Calculating descriptive statistics
We have visualised our data distributions, and now we can look at how we can calculate descriptive statistics that capture particular aspects of such distributions.
Such descriptive statistics are straightforward in Python.
The key aspect of our usage of the relevant functions is to specify the axis=0 keyword; this tells Python to perform the relevant operation over the first axis, which is ‘participants’ in our array structure.
import numpy as np
data_path = "prog_data_vis_descriptives_sim_data.tsv"
# load the data we generated in the previous step
data = np.loadtxt(data_path, delimiter="\t")
# central tendency
print "Mean:", np.mean(data, axis=0)
print "Median:", np.median(data, axis=0)
# dispersion
print "Standard deviation:", np.std(data, axis=0, ddof=1)
print "Range:", np.ptp(data, axis=0)
Mean: [ 0.85436068 1.92455729 2.62189693]
Median: [ 0.77348968 1.79358265 2.58372474]
Standard deviation: [ 0.54662476 0.99939682 1.443633 ]
Range: [ 1.93363292 4.43164302 6.19582459]
We generated our data from known distributions, and we can see the means and standard deviations follow our specifications pretty closely.
The names of the numpy functions are mostly intuitive with their functionality (with the exception of ptp for range; ptp is ‘peak-to-peak’).
One potentially mysterious argument is ddof=1 for the standard deviation.
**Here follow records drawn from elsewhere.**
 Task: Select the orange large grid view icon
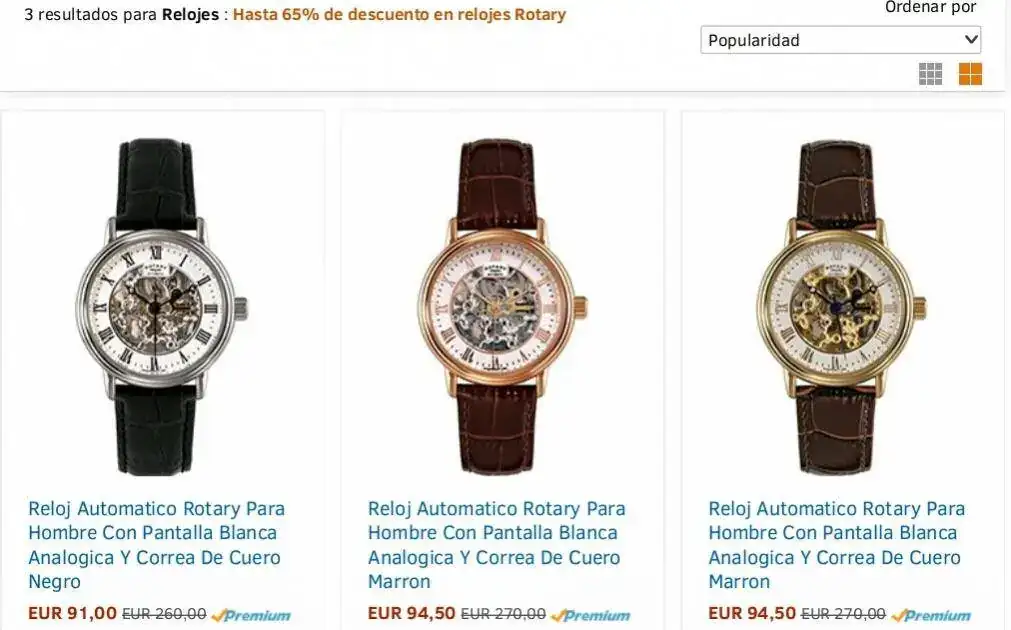click(970, 74)
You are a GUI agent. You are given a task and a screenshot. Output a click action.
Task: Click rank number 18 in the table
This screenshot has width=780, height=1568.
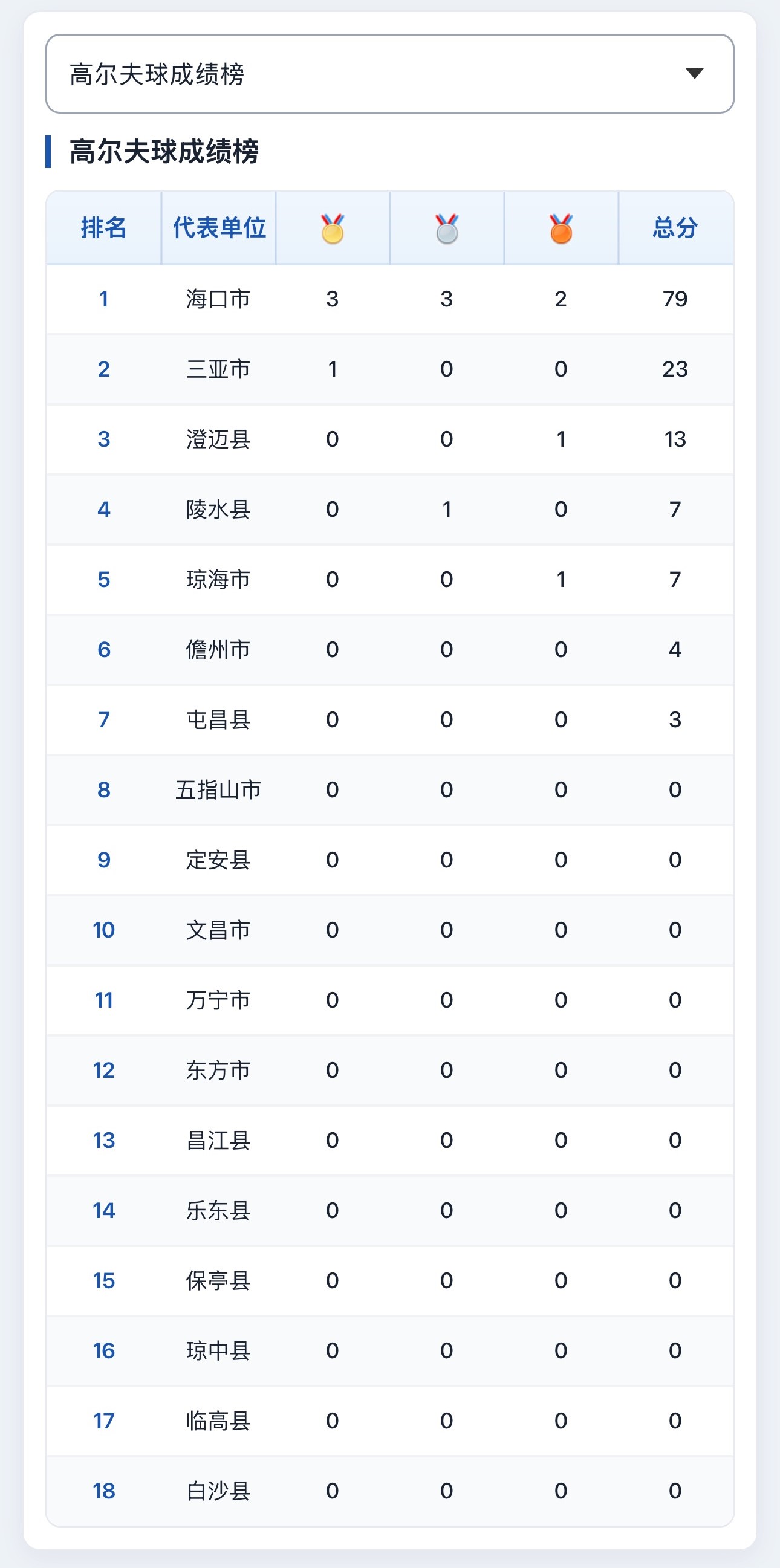tap(103, 1491)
If we look at the help for np.std, we can see that this corresponds to the value that N is reduced by in the denominator of the standard deviation calculation.
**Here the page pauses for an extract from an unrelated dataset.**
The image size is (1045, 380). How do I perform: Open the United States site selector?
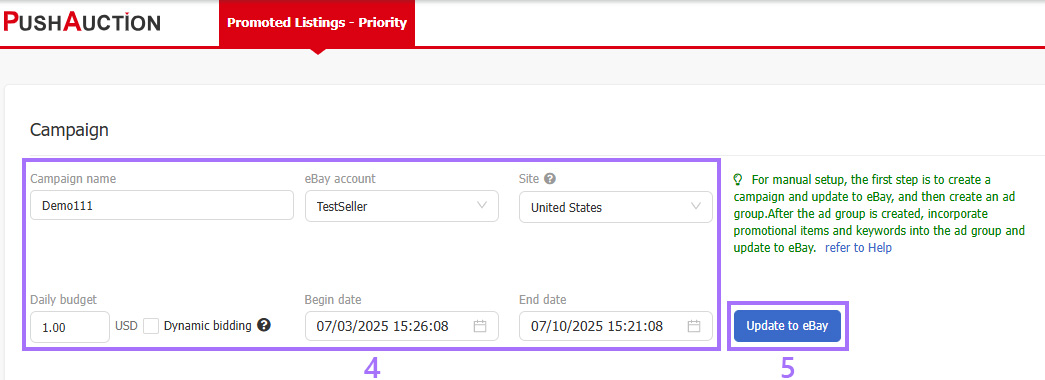point(616,207)
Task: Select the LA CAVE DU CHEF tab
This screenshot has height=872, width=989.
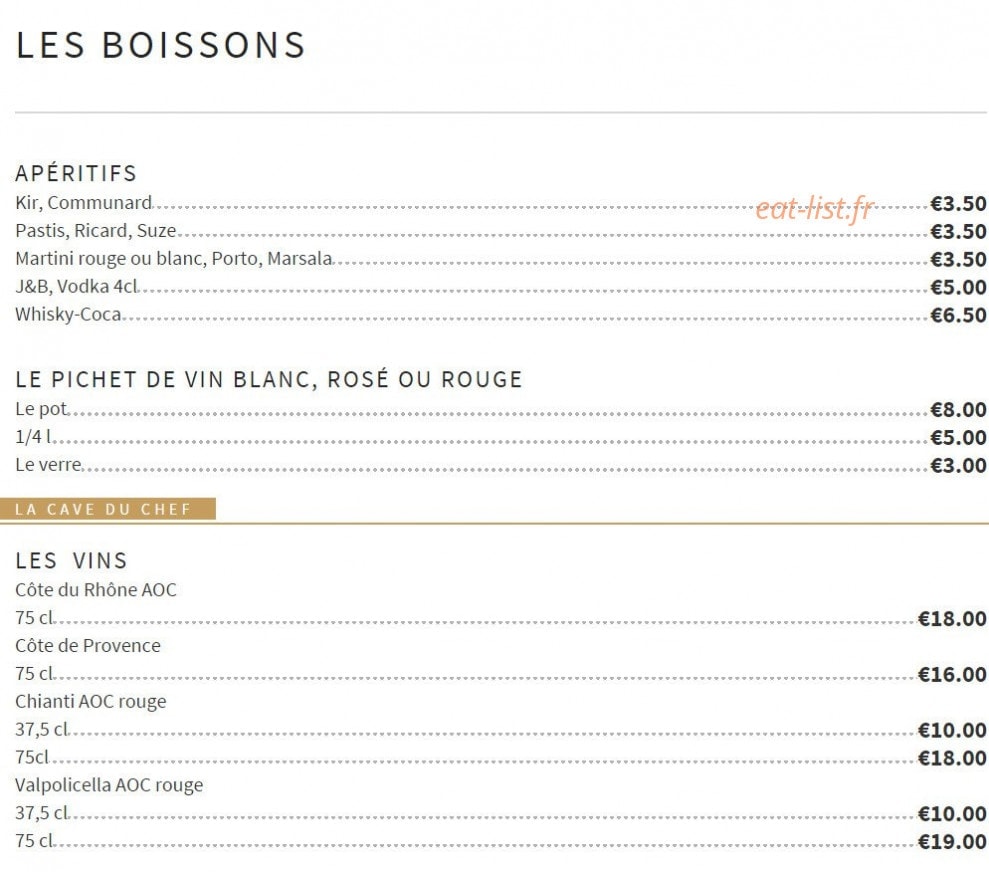Action: tap(108, 509)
With the default value of 0, this corresponds to the population standard deviation.
Because we want the sample standard deviation, setting ddof=1 corresponds to using N - 1 in the denominator.
Visualising the distributions via boxplots
Boxplots are a very useful way of visualising distributions.
We can create a boxplot in veusz by following the techniques we have used previously to create a graph, and then adding a boxplot element to the graph.
We set the values property of the boxplot for each condition to the data array for that condition, and veusz calculates the relevant descriptive statistics and creates the boxplot.
We also use the posn property to position each boxplot along the x axis corresponding to that condition’s index.
import numpy as np
import veusz.embed
data_path = "prog_data_vis_descriptives_sim_data.tsv"
# load the data we generated in the previous step
data = np.loadtxt(data_path, delimiter="\t")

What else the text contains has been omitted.